━━━━━ Dataset records

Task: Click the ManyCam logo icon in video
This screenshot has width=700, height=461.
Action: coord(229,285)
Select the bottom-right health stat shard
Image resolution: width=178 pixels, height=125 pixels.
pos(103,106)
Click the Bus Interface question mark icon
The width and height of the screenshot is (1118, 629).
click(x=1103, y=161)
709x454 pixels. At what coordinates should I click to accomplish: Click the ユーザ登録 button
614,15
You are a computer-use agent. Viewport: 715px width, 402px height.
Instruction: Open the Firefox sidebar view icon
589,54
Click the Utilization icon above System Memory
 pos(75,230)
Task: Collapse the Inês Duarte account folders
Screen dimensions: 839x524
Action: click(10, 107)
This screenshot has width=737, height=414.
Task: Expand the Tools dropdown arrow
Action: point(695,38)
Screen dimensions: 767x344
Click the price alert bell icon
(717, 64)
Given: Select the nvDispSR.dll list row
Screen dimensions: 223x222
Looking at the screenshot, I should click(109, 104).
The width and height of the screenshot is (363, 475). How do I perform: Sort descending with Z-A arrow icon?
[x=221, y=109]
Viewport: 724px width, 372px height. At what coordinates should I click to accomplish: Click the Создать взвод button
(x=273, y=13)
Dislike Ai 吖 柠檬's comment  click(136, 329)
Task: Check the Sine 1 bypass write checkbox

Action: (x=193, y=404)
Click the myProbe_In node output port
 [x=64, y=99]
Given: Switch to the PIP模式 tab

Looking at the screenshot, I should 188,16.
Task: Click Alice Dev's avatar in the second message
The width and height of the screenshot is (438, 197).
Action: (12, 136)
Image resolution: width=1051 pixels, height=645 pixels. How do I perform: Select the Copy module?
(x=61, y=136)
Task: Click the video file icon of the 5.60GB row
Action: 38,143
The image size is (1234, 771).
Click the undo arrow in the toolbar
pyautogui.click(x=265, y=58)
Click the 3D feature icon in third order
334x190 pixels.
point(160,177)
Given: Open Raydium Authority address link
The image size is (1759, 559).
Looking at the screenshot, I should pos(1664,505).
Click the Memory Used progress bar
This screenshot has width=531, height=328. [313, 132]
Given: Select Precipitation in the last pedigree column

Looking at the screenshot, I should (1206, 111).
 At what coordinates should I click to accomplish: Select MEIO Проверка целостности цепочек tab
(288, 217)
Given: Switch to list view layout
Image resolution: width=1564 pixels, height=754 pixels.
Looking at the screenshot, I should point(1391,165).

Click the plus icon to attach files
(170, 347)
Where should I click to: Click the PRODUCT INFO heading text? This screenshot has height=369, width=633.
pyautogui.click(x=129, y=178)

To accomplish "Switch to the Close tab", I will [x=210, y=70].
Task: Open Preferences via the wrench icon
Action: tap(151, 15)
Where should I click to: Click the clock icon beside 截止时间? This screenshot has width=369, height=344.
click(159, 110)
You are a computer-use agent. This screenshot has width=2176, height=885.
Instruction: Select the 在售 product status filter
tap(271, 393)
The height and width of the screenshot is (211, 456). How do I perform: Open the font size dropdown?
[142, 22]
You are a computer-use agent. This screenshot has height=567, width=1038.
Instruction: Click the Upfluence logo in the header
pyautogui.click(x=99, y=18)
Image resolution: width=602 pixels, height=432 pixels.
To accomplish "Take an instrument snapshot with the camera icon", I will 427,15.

━━━━━━━━━━

### Task statement
Look above for the line holding "Task: Click Alice", then set down exactly that line and every line after it up to and including the line holding "Click the 3D feature icon in third order", with nothing else.

### Exercise output
Task: Click Alice Dev's avatar in the second message
The width and height of the screenshot is (438, 197).
Action: (12, 136)
Image resolution: width=1051 pixels, height=645 pixels. How do I perform: Select the Copy module?
(x=61, y=136)
Task: Click the video file icon of the 5.60GB row
Action: 38,143
The image size is (1234, 771).
Click the undo arrow in the toolbar
pyautogui.click(x=265, y=58)
Click the 3D feature icon in third order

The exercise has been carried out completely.